* EXERCISE INSTRUCTIONS: The answer must be the full listing, restated word for word.

* SUPPLIED ENTRIES:
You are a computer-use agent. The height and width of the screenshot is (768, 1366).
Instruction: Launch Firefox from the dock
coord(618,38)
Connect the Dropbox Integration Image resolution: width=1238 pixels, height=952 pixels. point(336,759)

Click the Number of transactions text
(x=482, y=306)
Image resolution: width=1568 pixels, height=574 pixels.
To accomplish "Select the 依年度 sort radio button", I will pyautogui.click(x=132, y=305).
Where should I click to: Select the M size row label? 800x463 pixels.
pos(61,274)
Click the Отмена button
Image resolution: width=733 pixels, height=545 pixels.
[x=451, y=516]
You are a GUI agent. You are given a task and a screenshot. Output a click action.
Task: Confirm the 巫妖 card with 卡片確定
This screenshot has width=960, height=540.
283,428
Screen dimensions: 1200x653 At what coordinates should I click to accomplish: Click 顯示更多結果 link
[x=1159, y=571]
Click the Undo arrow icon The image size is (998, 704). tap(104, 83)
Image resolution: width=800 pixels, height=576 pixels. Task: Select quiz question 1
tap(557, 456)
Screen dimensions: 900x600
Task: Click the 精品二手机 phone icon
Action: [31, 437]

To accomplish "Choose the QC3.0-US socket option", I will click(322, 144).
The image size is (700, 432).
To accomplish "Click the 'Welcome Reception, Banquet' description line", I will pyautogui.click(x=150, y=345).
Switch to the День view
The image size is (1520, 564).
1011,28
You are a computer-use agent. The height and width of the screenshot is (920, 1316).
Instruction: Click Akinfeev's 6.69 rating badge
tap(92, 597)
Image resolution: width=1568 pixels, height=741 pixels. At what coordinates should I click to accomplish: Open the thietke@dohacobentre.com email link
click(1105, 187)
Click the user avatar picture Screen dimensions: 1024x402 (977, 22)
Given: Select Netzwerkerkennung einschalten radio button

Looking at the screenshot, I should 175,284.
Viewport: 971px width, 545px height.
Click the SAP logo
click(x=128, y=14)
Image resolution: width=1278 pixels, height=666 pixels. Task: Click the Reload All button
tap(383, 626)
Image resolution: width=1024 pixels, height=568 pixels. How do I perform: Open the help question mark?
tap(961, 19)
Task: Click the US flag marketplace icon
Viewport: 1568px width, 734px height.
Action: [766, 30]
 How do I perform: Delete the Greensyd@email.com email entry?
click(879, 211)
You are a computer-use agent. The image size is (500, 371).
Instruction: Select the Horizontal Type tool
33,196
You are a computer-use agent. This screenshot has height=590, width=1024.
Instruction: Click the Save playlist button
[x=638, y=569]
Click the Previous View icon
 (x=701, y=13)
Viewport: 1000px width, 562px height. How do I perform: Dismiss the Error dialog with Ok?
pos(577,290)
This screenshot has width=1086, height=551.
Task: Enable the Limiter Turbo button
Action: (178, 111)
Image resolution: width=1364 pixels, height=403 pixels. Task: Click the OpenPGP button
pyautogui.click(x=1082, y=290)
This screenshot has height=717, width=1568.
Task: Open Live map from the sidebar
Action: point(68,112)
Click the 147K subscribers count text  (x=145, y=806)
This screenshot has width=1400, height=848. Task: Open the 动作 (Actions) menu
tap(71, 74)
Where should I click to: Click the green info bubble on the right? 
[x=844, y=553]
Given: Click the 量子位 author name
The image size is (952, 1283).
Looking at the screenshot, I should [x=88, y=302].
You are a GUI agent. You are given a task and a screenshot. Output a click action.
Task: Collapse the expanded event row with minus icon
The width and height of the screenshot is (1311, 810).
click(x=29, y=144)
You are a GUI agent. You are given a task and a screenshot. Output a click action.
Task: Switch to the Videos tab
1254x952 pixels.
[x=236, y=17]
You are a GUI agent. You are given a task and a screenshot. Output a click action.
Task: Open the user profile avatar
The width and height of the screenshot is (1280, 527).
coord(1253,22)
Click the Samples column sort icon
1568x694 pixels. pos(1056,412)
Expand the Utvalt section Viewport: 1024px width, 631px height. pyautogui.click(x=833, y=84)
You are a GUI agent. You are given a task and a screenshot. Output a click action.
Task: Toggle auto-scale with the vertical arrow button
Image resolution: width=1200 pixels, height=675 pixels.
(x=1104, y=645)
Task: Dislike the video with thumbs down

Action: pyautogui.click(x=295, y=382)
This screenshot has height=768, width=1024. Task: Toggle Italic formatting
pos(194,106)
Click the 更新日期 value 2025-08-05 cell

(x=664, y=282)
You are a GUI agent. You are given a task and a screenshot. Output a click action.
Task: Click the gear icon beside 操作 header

* TASK RESPONSE:
You are a computer-use agent. The height and width of the screenshot is (768, 1366).
Instruction: Launch Firefox from the dock
coord(618,38)
Connect the Dropbox Integration Image resolution: width=1238 pixels, height=952 pixels. point(336,759)

Click the Number of transactions text
(x=482, y=306)
Image resolution: width=1568 pixels, height=574 pixels.
To accomplish "Select the 依年度 sort radio button", I will pyautogui.click(x=132, y=305).
Where should I click to: Select the M size row label? 800x463 pixels.
pos(61,274)
Click the Отмена button
Image resolution: width=733 pixels, height=545 pixels.
[x=451, y=516]
You are a GUI agent. You are given a task and a screenshot. Output a click action.
Task: Confirm the 巫妖 card with 卡片確定
This screenshot has width=960, height=540.
283,428
Screen dimensions: 1200x653 At what coordinates should I click to accomplish: Click 顯示更多結果 link
[x=1159, y=571]
Click the Undo arrow icon The image size is (998, 704). tap(104, 83)
Image resolution: width=800 pixels, height=576 pixels. Task: Select quiz question 1
tap(557, 456)
Screen dimensions: 900x600
Task: Click the 精品二手机 phone icon
Action: [31, 437]

To accomplish "Choose the QC3.0-US socket option", I will click(322, 144).
The image size is (700, 432).
To accomplish "Click the 'Welcome Reception, Banquet' description line", I will pyautogui.click(x=150, y=345).
Switch to the День view
The image size is (1520, 564).
1011,28
You are a computer-use agent. The height and width of the screenshot is (920, 1316).
Instruction: Click Akinfeev's 6.69 rating badge
tap(92, 597)
Image resolution: width=1568 pixels, height=741 pixels. At what coordinates should I click to accomplish: Open the thietke@dohacobentre.com email link
click(1105, 187)
Click the user avatar picture Screen dimensions: 1024x402 (977, 22)
Given: Select Netzwerkerkennung einschalten radio button

Looking at the screenshot, I should 175,284.
Viewport: 971px width, 545px height.
Click the SAP logo
click(x=128, y=14)
Image resolution: width=1278 pixels, height=666 pixels. Task: Click the Reload All button
tap(383, 626)
Image resolution: width=1024 pixels, height=568 pixels. How do I perform: Open the help question mark?
tap(961, 19)
Task: Click the US flag marketplace icon
Viewport: 1568px width, 734px height.
Action: [766, 30]
 How do I perform: Delete the Greensyd@email.com email entry?
click(879, 211)
You are a computer-use agent. The image size is (500, 371).
Instruction: Select the Horizontal Type tool
33,196
You are a computer-use agent. This screenshot has height=590, width=1024.
Instruction: Click the Save playlist button
[x=638, y=569]
Click the Previous View icon
 (x=701, y=13)
Viewport: 1000px width, 562px height. How do I perform: Dismiss the Error dialog with Ok?
pos(577,290)
This screenshot has width=1086, height=551.
Task: Enable the Limiter Turbo button
Action: (178, 111)
Image resolution: width=1364 pixels, height=403 pixels. Task: Click the OpenPGP button
pyautogui.click(x=1082, y=290)
This screenshot has height=717, width=1568.
Task: Open Live map from the sidebar
Action: point(68,112)
Click the 147K subscribers count text  (x=145, y=806)
This screenshot has width=1400, height=848. Task: Open the 动作 (Actions) menu
tap(71, 74)
Where should I click to: Click the green info bubble on the right? 
[x=844, y=553]
Given: Click the 量子位 author name
The image size is (952, 1283).
Looking at the screenshot, I should [x=88, y=302].
You are a GUI agent. You are given a task and a screenshot. Output a click action.
Task: Collapse the expanded event row with minus icon
The width and height of the screenshot is (1311, 810).
click(x=29, y=144)
You are a GUI agent. You are given a task and a screenshot. Output a click action.
Task: Switch to the Videos tab
1254x952 pixels.
[x=236, y=17]
You are a GUI agent. You are given a task and a screenshot. Output a click action.
Task: Open the user profile avatar
The width and height of the screenshot is (1280, 527).
coord(1253,22)
Click the Samples column sort icon
1568x694 pixels. pos(1056,412)
Expand the Utvalt section Viewport: 1024px width, 631px height. pyautogui.click(x=833, y=84)
You are a GUI agent. You are given a task and a screenshot. Output a click action.
Task: Toggle auto-scale with the vertical arrow button
Image resolution: width=1200 pixels, height=675 pixels.
(x=1104, y=645)
Task: Dislike the video with thumbs down

Action: pyautogui.click(x=295, y=382)
This screenshot has height=768, width=1024. Task: Toggle Italic formatting
pos(194,106)
Click the 更新日期 value 2025-08-05 cell

(x=664, y=282)
You are a GUI agent. You are given a task and a screenshot. Output a click action.
Task: Click the gear icon beside 操作 header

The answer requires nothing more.